Exiting the central chamber of the Taj Mahal, Agra, Uttar Pradesh, India. March 25, 2008.

Exiting the central chamber of the Taj Mahal, Agra, Uttar Pradesh, India. March 25, 2008.

Recent Observations
· Free
They may charge foreigners 750 rupees to get into the Taj (Indians pay 20 rupees) but at least they give you a 4 rupee bottle of water for `free´ to help you on your way. Oh, and they also give you hair-net style feet coverings for walking on the raised marble platform the Taj sits on. Plus foreigners don´t have to pay to use the toilets on-site (Indians do). However, 5 rupees to visit the small on-site Taj museum was 5 rupees too much for us having forked over 750 rupees to get in. We said no on principle, of course, not because we´re tight asses.

Entering the central chamber of the Taj Mahal, Agra, Uttar Pradesh, India. March 25, 2008.

Entering the central chamber of the Taj Mahal, Agra, Uttar Pradesh, India. March 25, 2008.

· Smile
It´s funny seeing Indians trying to take `secret´ pictures of us. It always has been. They are never subtle enough and obviously need more practice. As we were sitting outside the Taj today and watching the world go by an Indian boy sits down beside me while his mate, a few yards away, pretends to take a picture of something in our general direction. `It´s okay to ask´ I thought before throwing my arm around the guy, bringing a big smile from the photographer who then came a little closer for a better, non-secretive picture of that winning smile of mine.

Watching the world go by outside the central chamber of the Taj Mahal, Agra, Uttar Pradesh, India. March 25, 2008.

Watching the world go by outside the central chamber of the Taj Mahal, Agra, Uttar Pradesh, India. March 25, 2008.

· No offense
Pat and I were standing in the central chamber of the Taj earlier today looking at the marble (what else) tombs of Shan Jahan & Mumtaz Mahal when I said to Pat,

“Here lad, no offense and all but here I am in the ultimate monument to eternal love and I have you beside me.”
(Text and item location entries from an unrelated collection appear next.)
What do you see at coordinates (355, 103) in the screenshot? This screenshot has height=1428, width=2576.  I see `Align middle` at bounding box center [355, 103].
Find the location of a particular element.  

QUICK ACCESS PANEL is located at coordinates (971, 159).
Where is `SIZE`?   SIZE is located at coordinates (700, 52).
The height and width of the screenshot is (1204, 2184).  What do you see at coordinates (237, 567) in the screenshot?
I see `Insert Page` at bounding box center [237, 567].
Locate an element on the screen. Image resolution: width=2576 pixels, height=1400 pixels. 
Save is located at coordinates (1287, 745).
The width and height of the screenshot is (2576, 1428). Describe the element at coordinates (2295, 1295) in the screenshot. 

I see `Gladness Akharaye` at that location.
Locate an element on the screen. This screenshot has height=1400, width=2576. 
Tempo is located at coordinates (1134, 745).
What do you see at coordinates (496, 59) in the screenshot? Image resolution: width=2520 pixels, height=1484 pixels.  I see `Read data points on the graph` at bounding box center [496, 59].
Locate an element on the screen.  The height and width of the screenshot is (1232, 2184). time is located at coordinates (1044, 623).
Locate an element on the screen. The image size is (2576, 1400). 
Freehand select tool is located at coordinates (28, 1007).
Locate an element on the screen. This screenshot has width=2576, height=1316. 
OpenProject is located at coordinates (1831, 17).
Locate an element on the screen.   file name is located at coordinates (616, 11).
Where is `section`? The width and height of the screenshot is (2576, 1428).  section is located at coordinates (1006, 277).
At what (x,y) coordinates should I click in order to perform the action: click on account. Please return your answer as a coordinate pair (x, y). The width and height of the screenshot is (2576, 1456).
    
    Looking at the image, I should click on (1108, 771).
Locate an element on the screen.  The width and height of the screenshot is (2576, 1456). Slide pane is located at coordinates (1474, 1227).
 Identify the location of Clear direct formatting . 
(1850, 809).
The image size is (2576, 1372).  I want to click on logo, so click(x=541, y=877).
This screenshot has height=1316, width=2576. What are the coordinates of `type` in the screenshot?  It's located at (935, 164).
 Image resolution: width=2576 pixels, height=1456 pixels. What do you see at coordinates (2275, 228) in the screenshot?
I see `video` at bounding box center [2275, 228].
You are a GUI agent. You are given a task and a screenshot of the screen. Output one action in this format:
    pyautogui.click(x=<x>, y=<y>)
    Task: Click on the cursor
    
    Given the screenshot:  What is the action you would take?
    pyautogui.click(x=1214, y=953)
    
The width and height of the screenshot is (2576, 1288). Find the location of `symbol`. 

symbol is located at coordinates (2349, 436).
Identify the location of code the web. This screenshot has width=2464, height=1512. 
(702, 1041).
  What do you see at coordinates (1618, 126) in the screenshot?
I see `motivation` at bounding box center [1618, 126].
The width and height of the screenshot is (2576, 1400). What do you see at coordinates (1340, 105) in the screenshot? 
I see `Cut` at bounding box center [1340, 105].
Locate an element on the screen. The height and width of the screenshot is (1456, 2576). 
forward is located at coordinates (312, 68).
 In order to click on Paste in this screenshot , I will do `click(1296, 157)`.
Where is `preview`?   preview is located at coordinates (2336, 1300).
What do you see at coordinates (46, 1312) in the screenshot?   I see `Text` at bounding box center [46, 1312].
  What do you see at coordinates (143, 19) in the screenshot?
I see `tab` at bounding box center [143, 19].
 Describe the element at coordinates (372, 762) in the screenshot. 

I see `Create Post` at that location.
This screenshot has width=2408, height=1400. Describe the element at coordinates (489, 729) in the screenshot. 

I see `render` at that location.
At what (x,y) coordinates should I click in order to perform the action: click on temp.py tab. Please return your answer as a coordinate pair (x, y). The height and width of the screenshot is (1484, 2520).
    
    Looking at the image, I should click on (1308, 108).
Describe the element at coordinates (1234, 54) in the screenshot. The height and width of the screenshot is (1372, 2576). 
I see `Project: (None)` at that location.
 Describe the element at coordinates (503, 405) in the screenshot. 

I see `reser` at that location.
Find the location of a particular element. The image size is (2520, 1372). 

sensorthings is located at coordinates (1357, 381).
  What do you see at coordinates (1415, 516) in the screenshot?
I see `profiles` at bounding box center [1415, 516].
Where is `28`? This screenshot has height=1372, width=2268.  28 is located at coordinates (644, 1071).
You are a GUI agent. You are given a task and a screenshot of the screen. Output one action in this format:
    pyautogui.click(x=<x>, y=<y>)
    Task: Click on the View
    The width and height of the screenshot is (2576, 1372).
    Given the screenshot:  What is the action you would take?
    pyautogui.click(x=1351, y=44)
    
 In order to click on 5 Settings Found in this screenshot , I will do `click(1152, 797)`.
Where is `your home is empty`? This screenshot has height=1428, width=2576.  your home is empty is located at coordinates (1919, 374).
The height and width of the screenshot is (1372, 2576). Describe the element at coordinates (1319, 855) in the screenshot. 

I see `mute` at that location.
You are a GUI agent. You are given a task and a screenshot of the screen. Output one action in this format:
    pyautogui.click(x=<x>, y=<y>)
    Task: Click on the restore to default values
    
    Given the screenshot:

“Yeah well, we know who´s to blame for that, don´t we Dave?”

“I suppose Lad. But let´s not mention her, right?”

“Right you are.”

The Taj Mahal, Agra, Uttar Pradesh, India. March 25, 2008.

The Taj Mahal, Agra, Uttar Pradesh, India. March 25, 2008.

· Good call
“It was a good idea not to spend the night here Dave,” Pat commented as we walked the disheveled lanes of Agra. Just one of the benefits of having been here before I guess.